French foreign-ministry officials -- and some of their counterparts in other NATO countries, including the United States -- are fearful that the alliance is ill-prepared to administer and feed a postwar Kosovo. They say that a "negligent" lack of any detailed NATO or U.N. contingency planning for coping with the wrecked province will compound the terrible, life-threatening challenges Kosovar Albanians will face in the early weeks and months following the end of the conflict. They fear the result may be an awful humanitarian disaster -- one that could overshadow the chaos of dealing with the flood of refugees in the early days of the war.

"There has to be a meeting of minds and quickly between the United Nations and NATO about how Kosovo is going to be administered," says a senior U.S. official. "Until the last few days we have not been able to get anyone to listen to us or think about the future. There are no serious plans on the table, just some vague writings that are not in the realm of reality. In the first few days we will not have the leeway to make mistakes -- if we get it wrong hundreds, even thousands, could die. No one has even given much thought to the fact that we will need to build refugee camps in Kosovo itself."

In Washington, the fast-talking, chain-smoking Julia Taft, assistant secretary for population, refugees and migration at the State Department, has been pressing White House officials for weeks, including National Security Adviser Sandy Berger, to focus more on postwar planning but to little avail, say administration sources.

At several daily White House meetings of senior officials tasked with operational planning for the Kosovo war, Taft has raised the specter of the disasters that could rock NATO if it enters a post-conflict period unprepared for what it is likely to confront. She has warned that the situation in Kosovo in terms of food, shelter, medical resources and human misery will be desperate. At one meeting an Army colonel suggested that sheltering hundreds of thousands of Kosovar Albanians would be easy -- all it would take would be a few tons of plastic sheeting, he argued. He was rebuked by others attending the session and reminded of the harshness of Balkan autumns and winters and of the scale of destruction and suffering NATO and Russian peacekeepers will face when they finally enter the province.
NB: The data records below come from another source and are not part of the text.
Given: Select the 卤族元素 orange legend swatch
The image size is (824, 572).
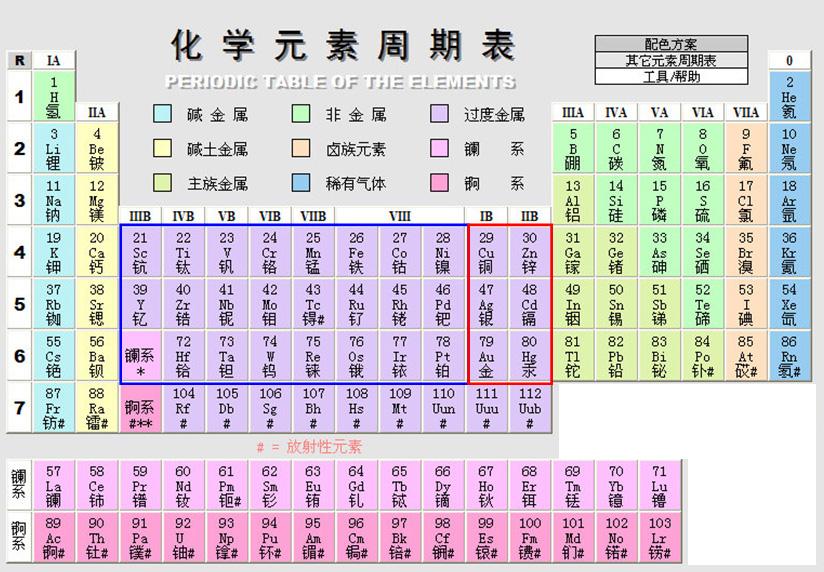Looking at the screenshot, I should (301, 149).
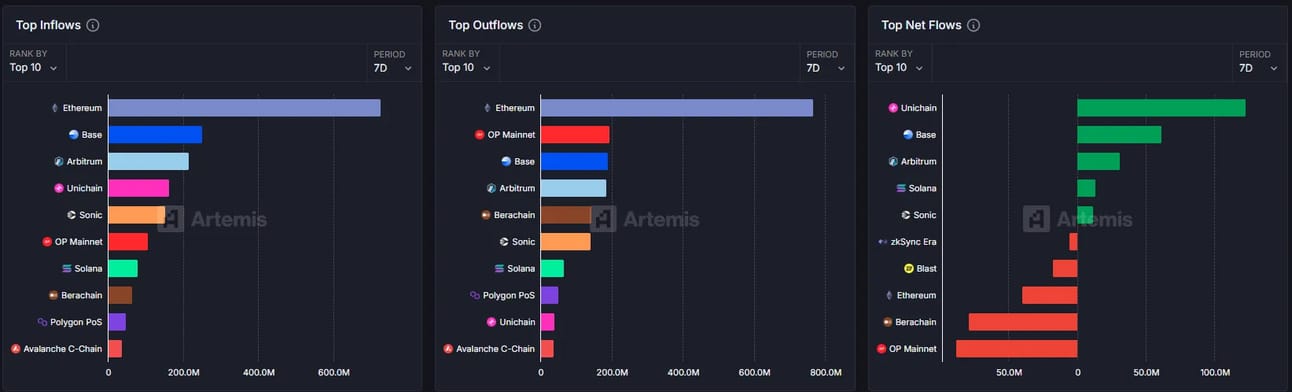
Task: Click the OP Mainnet icon in Top Outflows
Action: click(479, 135)
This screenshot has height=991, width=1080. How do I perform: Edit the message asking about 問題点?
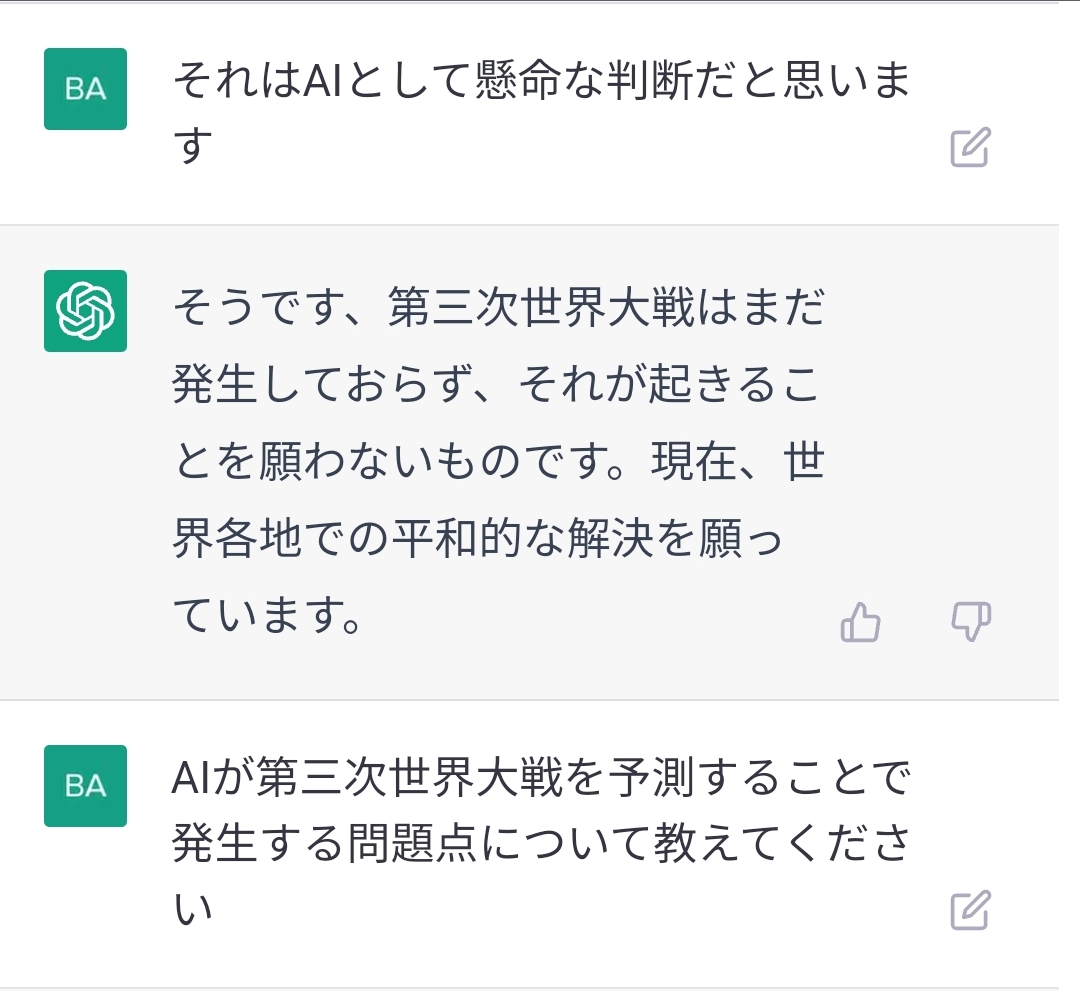click(970, 910)
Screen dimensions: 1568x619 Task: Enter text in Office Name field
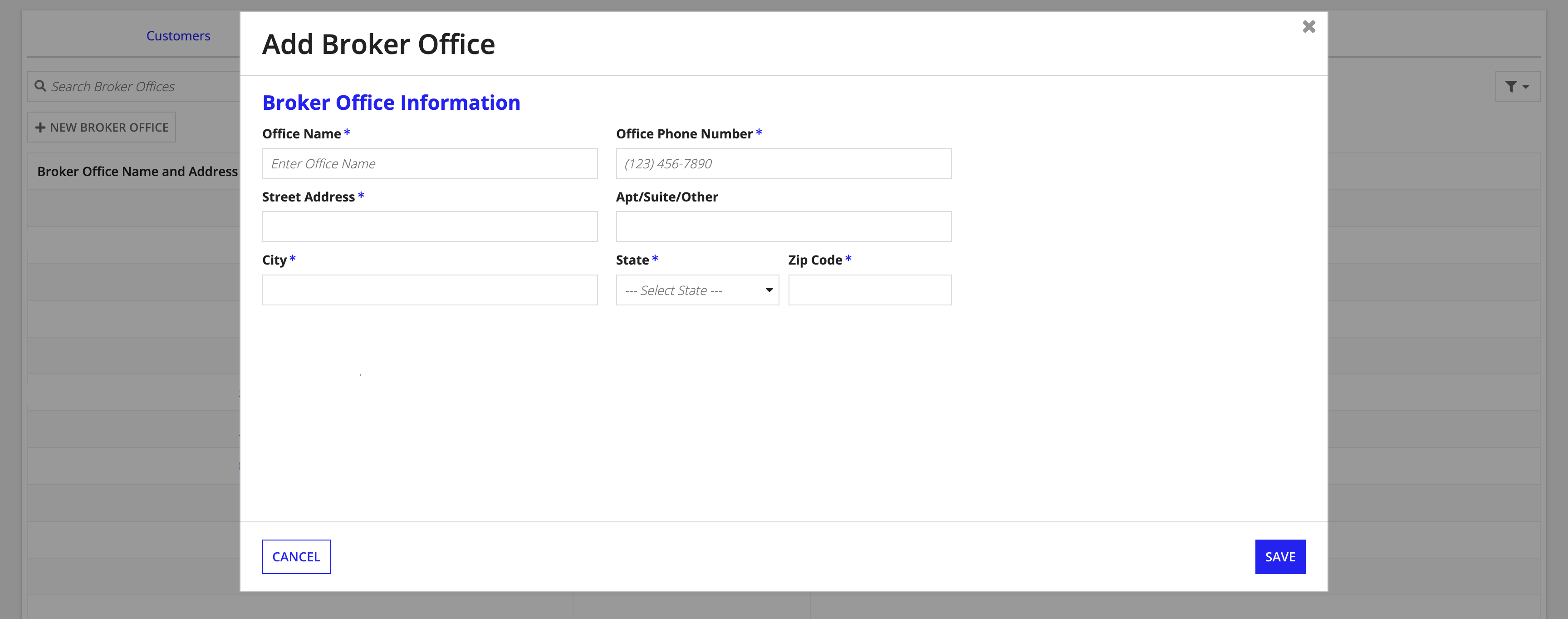point(429,163)
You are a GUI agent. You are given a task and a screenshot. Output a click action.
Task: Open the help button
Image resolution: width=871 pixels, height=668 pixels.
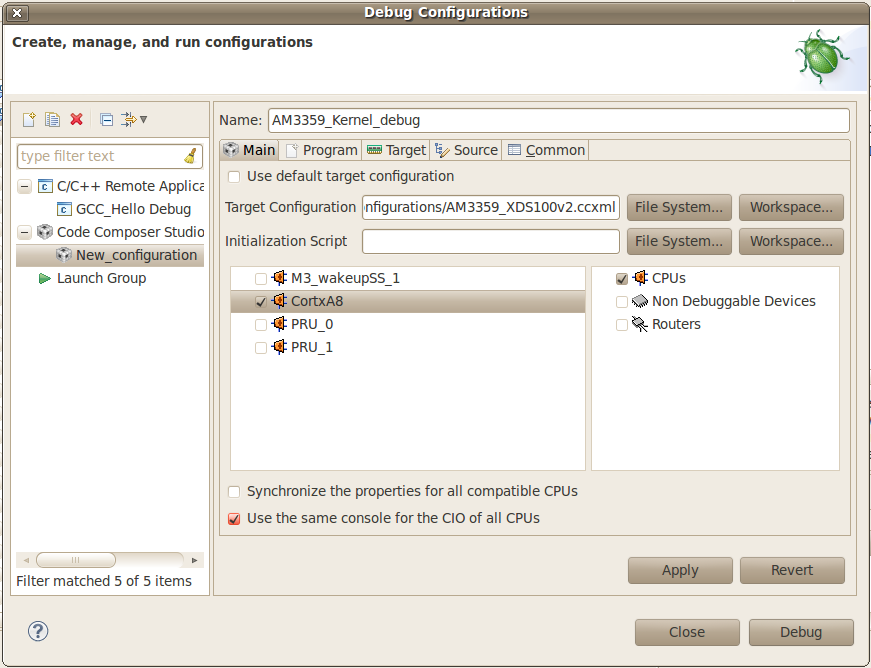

Only belatedly have the warnings of Taft and her counterparts in other NATO foreign ministries started to be heeded by their war-consumed political bosses, although still not with the alacrity some officials argue is needed. In the first week of June, a meeting was held in Brussels to start the detailed planning for an Interim Political Administration, or IPA, to oversee postwar Kosovo. At the meeting several officials raised the fear that NATO and the United Nations would fail to coordinate their efforts, resulting in the further suffering of Kosovar Albanians.

"We need each other, and at the moment there is too much turf-fighting between the organizations," says a European diplomat. "Not one international organization is going to be able to cope. I tell you we are going to find a terrible tableau of suffering in Kosovo when we get in -- it will be like entering the Warsaw ghetto. There are tens of thousands of people holed up in the mountains who are literally on their last legs -- we need to have food and medical supplies on hand and the means to distribute them quickly. There isn't a moment to waste."

Some officials maintain that IPA planners in what is called the Civilian-Military Cell are making a mistake in not talking with various Kosovar Albanian political factions -- from the Kosovo Liberation Army, or KLA, to democratically elected Kosovar Albanian leader Ibrahim Rugova and other democrats -- about how the province will be governed in the first two to three months. "There are so many things we need to sort out with them -- if we don't, we could see them at each other's throats" says a French NATO official. "One suggestion I've heard from the American military is that the KLA should be left to police the province. That would be fine, if we could stop the KLA from trafficking in drags and women."